Go through the data below and return each line where the string "agent" occurs.

*** Records to use ***

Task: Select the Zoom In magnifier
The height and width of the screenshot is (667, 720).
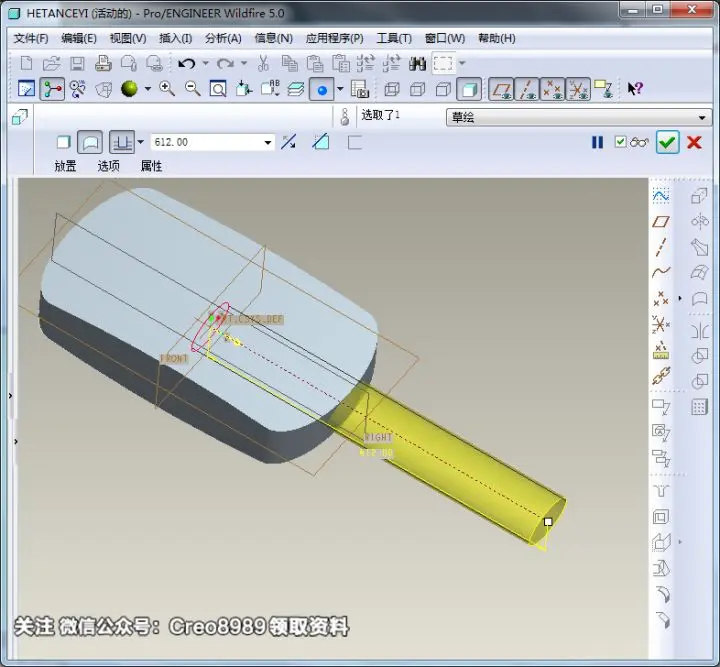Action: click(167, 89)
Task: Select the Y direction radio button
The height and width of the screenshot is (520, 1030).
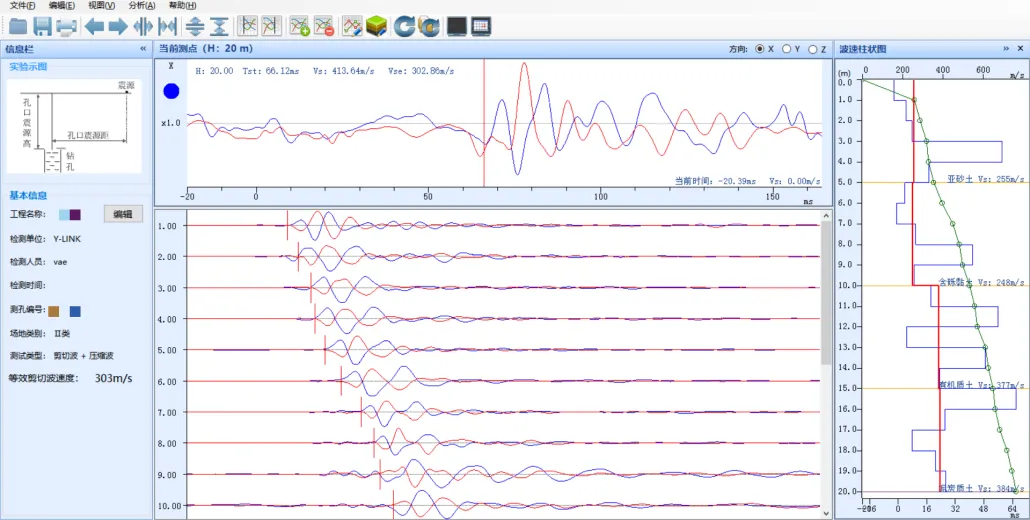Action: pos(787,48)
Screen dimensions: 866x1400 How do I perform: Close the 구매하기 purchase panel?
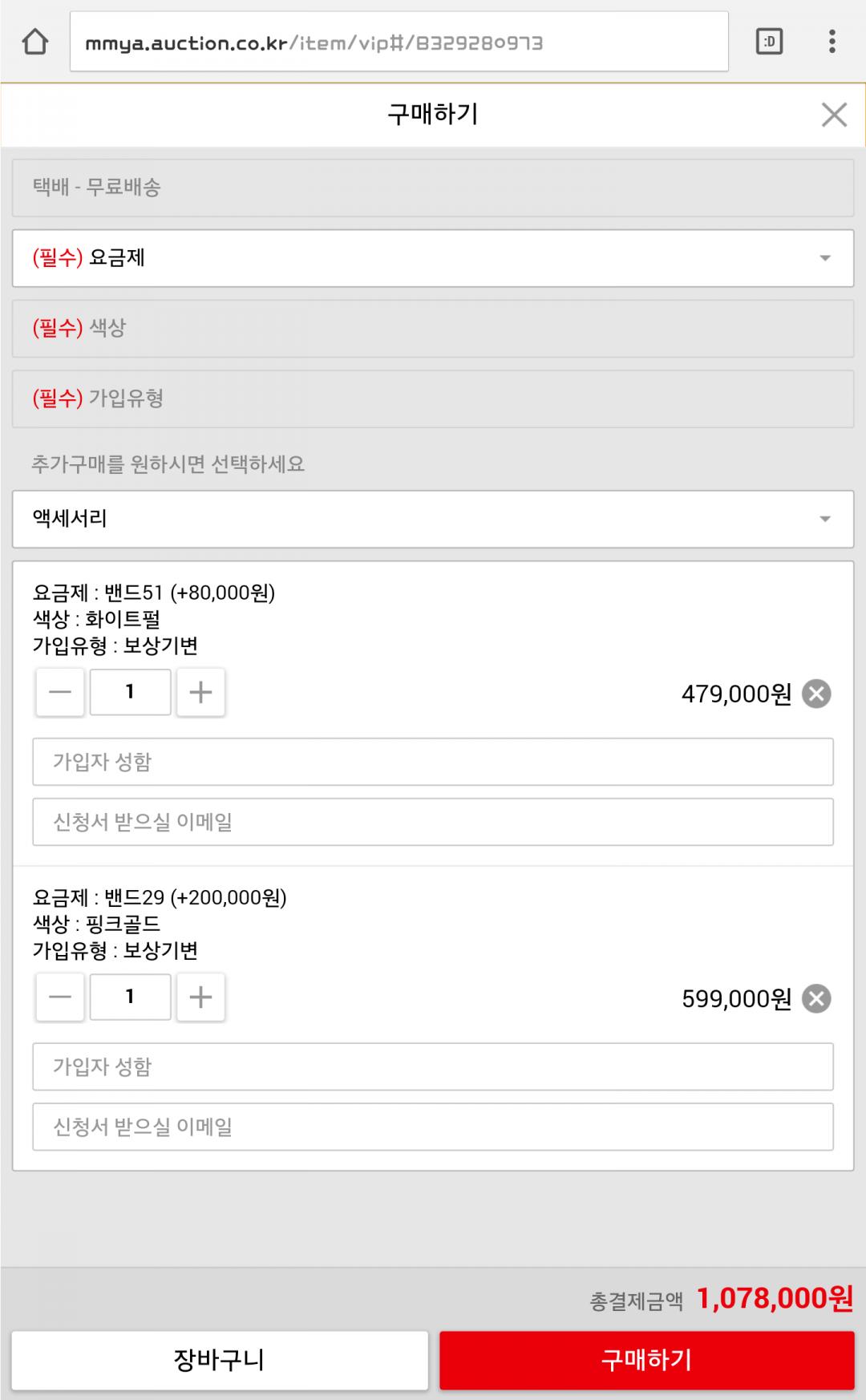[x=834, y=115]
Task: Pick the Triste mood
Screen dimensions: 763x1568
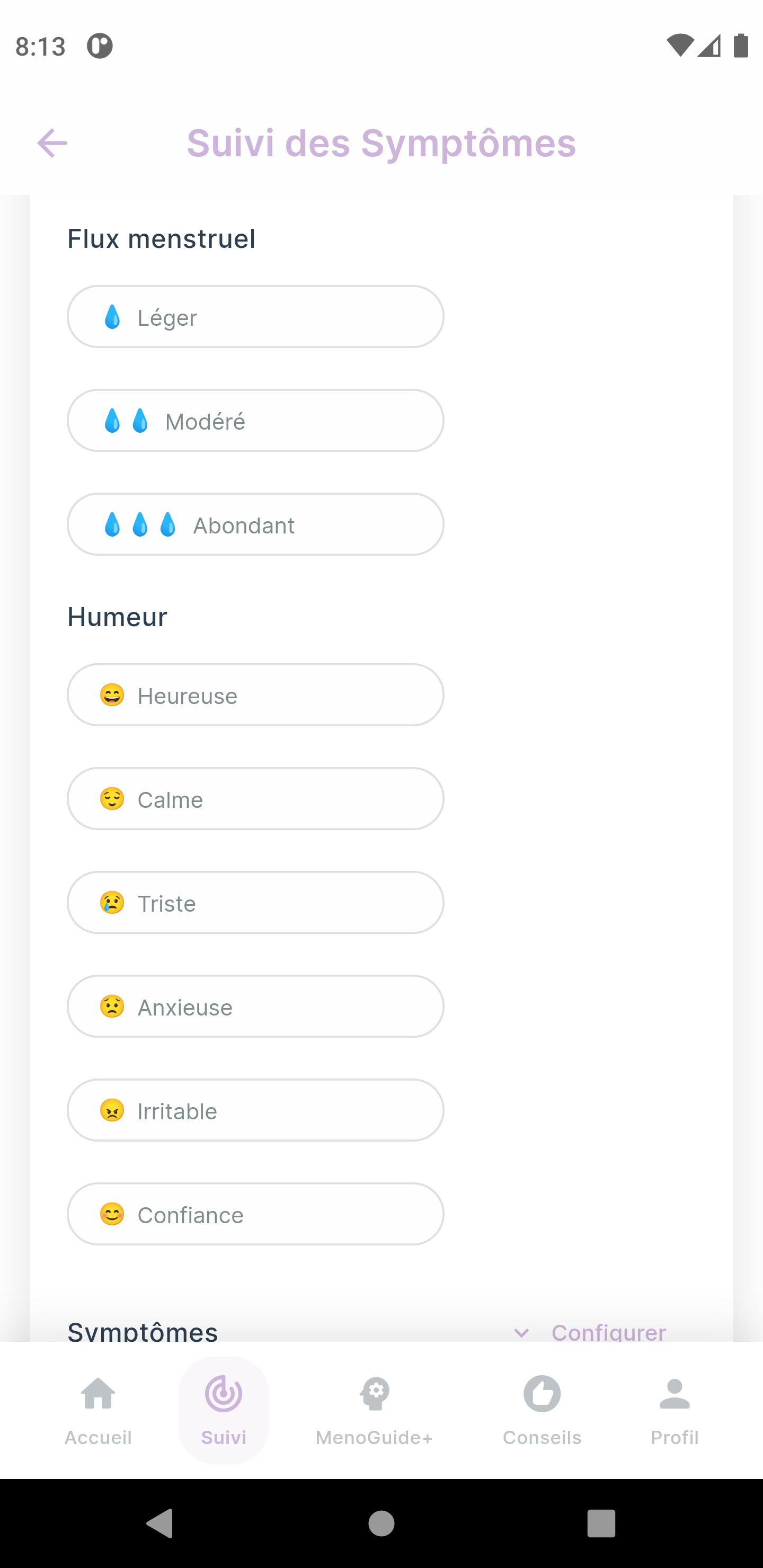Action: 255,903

*** End of Records to use ***
*** Records to use ***

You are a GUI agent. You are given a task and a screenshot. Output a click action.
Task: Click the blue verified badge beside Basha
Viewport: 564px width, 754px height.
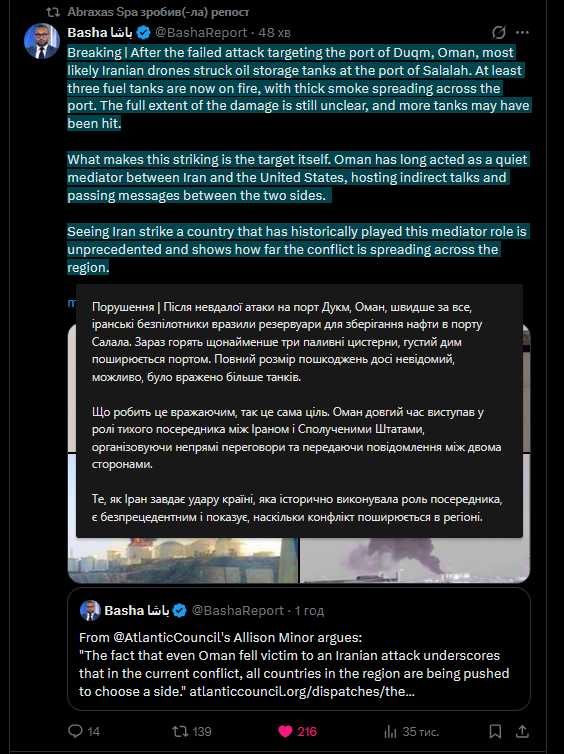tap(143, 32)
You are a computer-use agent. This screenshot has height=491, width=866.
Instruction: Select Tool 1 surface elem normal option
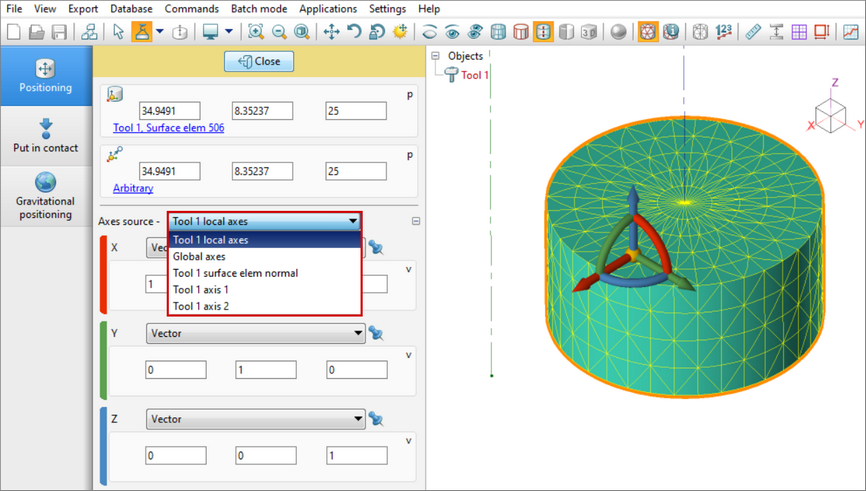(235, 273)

*** End of Records to use ***
*** Records to use ***

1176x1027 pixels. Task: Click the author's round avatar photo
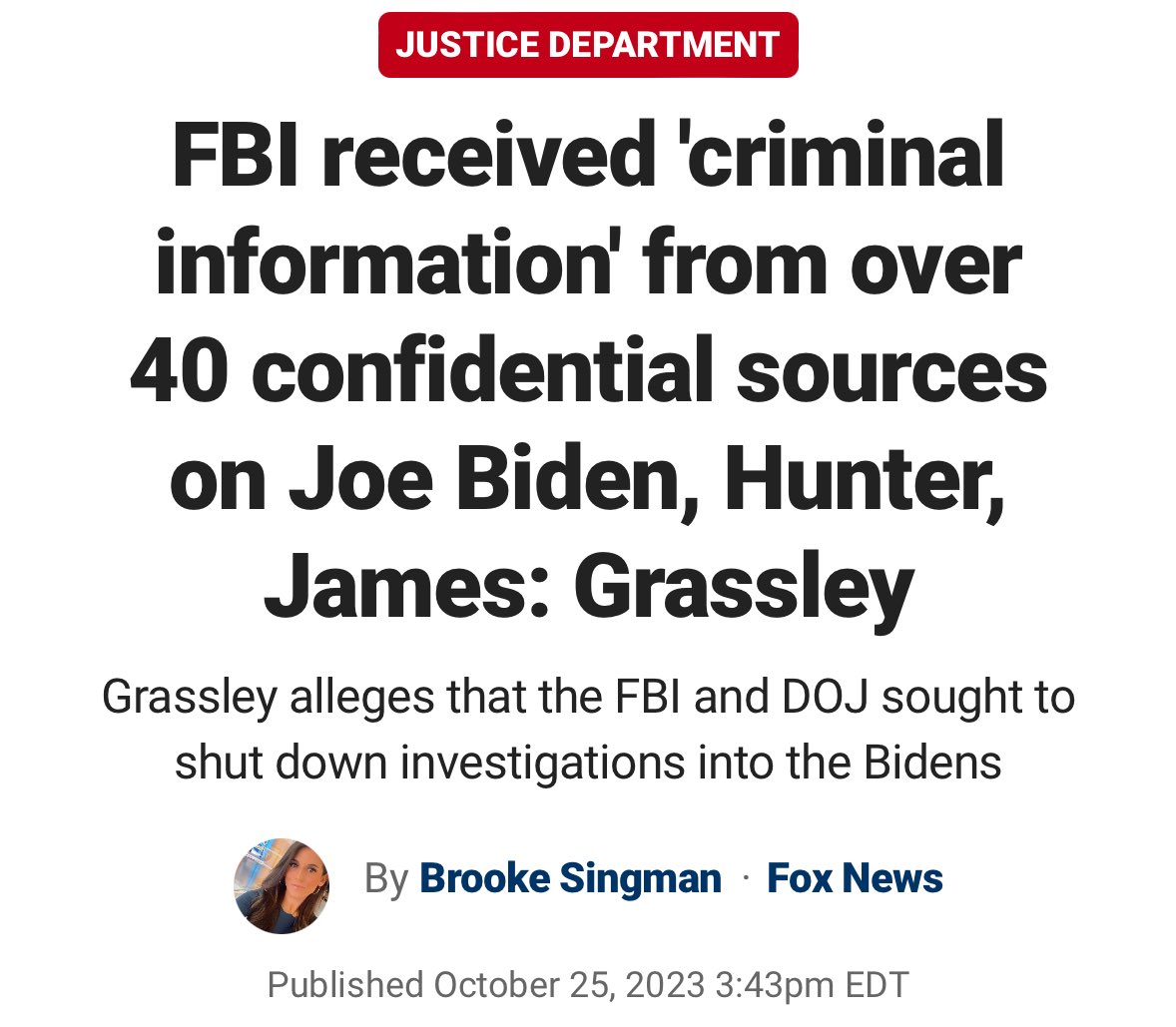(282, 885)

*** End of Records to use ***

> **Expected answer**:
You are a GUI agent. You are given a task and a screenshot. Output a click action.
You are a computer-use agent. This screenshot has height=491, width=866.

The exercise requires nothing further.